According to the existing studies mentioned above, it can be concluded that the hybrid approach can produce higher reconstruction quality than using data-driven and model-driven approaches separately, as it is more flexible than the model-driven approach and can produce much more complete results than the data-driven approach. However, even more complete planes can be generated by the hybrid approaches’ accuracy of plane boundaries, which still can be limited by the precision of algorithms used in data-driven approaches, which detect the edges and ridges.
The proposed hybrid approach for the LoD2 3D city model reconstruction from the LiDAR data was tested in the CBD of the City of Indianapolis, USA. A total of 519 buildings, including tall commercial buildings and residential buildings with different roof shapes, were reconstructed.

Second Place: Samapriya Roy, PhD Student, Department of Geography, Indiana University, Bloomington, IN
Deep Time Stack analysis of Coastal Land loss: Case Study of Mississippi Delta using Earth Engine

In the next few decades as urban migration and population pressure increases worldwide, the landscapes sustaining these increasing loads will change as well. Delta systems are unique in this domain because while they consist of only 3% of the world’s land area, they have one of the highest population densities manifold that of other landscapes. The Louisiana coast has been facing both natural and urban degradation and has been losing land rapidly with current estimates at about 5350 square meters of land every hour (approximately the same as a football field). This project looks at deep time series datasets from 1983-2016 to get better estimates of land loss quantity and pattern of loss.
The methodology builds upon a pipeline of image processing which is built on the distributed computing environment provided by Earth Engine. A cloud free composite is created using a percentile reducer method. The next step is to look at index approaches or multi-dimensional clustering approached (in this case Modified Normalized Difference Water Index and Constrained Spectral Unmixing). For both of these methods we get an index based gradient out and Spectral Unmixing further allows us to look at sub pixel classifications.
This project allows us to look at an unprecedented amount of data analyzing over 10,000 Landsat tiles and more than ~1.30 billion pixels.

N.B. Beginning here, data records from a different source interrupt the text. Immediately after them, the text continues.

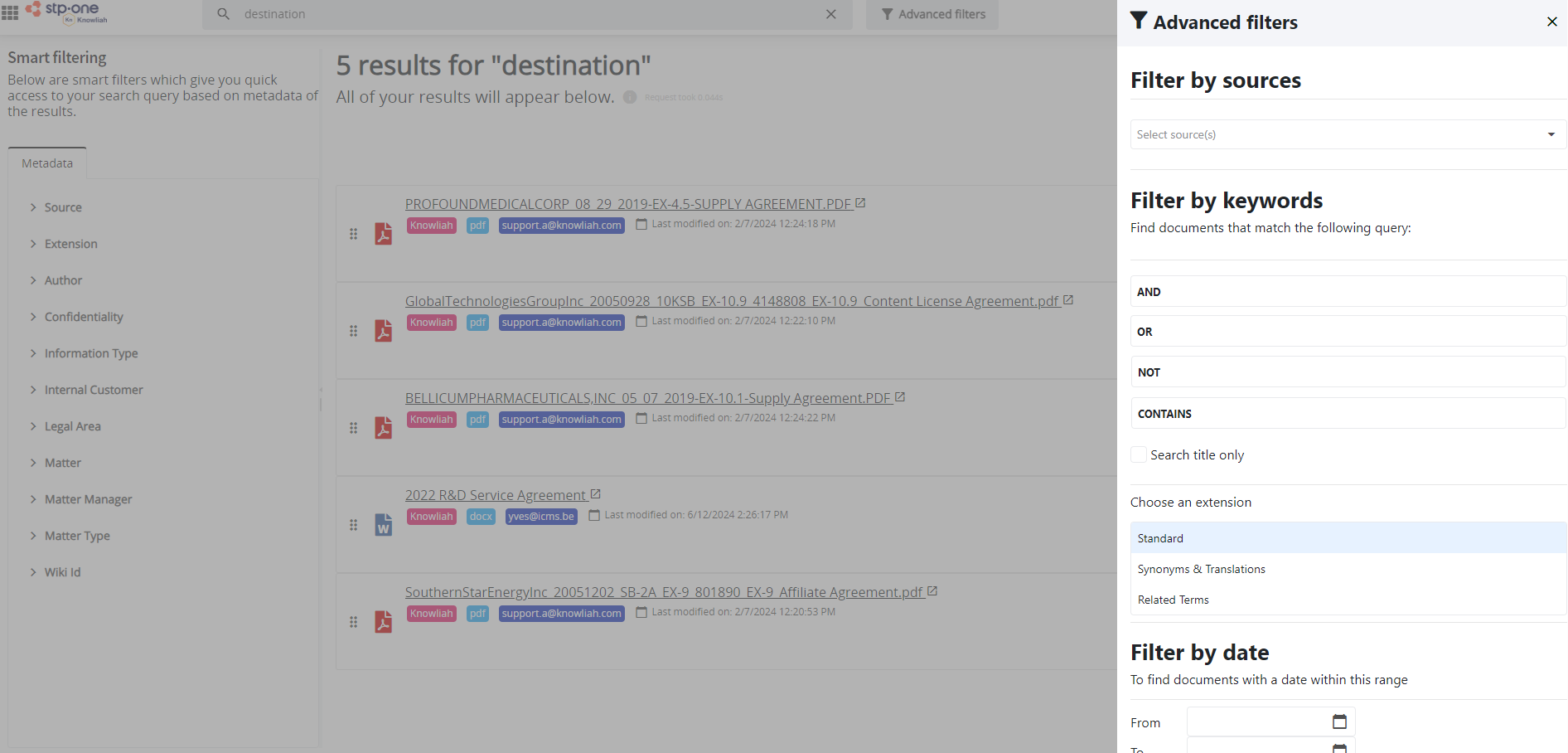The width and height of the screenshot is (1568, 753).
Task: Click the Advanced filters button
Action: click(932, 14)
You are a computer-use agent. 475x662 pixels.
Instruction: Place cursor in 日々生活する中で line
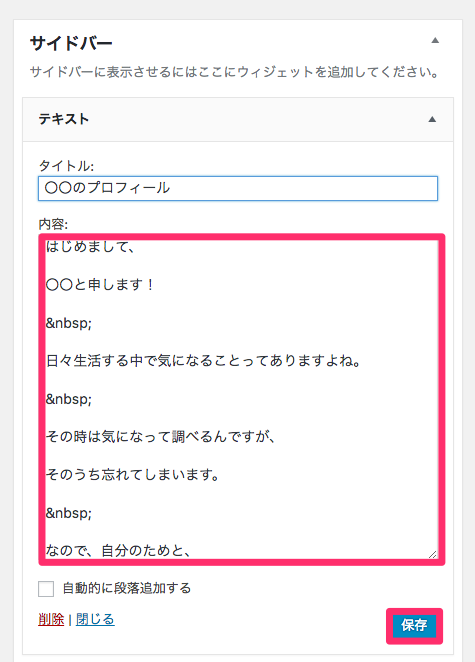click(x=203, y=361)
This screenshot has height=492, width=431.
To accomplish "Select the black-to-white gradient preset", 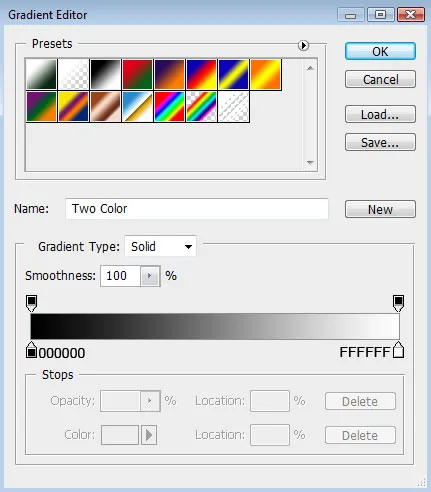I will (x=105, y=74).
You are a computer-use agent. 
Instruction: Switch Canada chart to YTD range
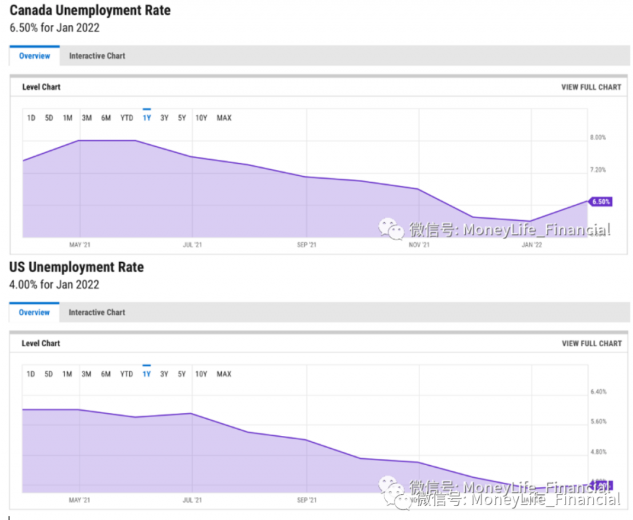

Distributed computing allows us to overcome issues with sorting and creating composites along with the application of pixel based algorithms over large areas. The results confirm that we have lost over 1200 square kilometers of land from 1986-2016 within just our area of interest.

 

Third Place: Ben Scholer, Undergraduate, Computer Science, Purdue University, West Lafayette, IN
Indiana Water Monitoring Inventory and Map

This poster describes a project that upgrades the old Indiana Water Monitoring Inventory (IWMI) site. The original inventory and map was built in conjunction with the Indiana Water Monitoring Council. Using this improved site, users are able to do similar functions, using a more streamlined, modern interface. The new map represents a continuation of the original software design and development project, to provide newer technology, backup and prototyping capability. The map is drawn using the Google Maps Web API V2, and to improve the performance, the design was switched to using Marker Clusters, which organize markers in groups, and drastically speeds up rendering.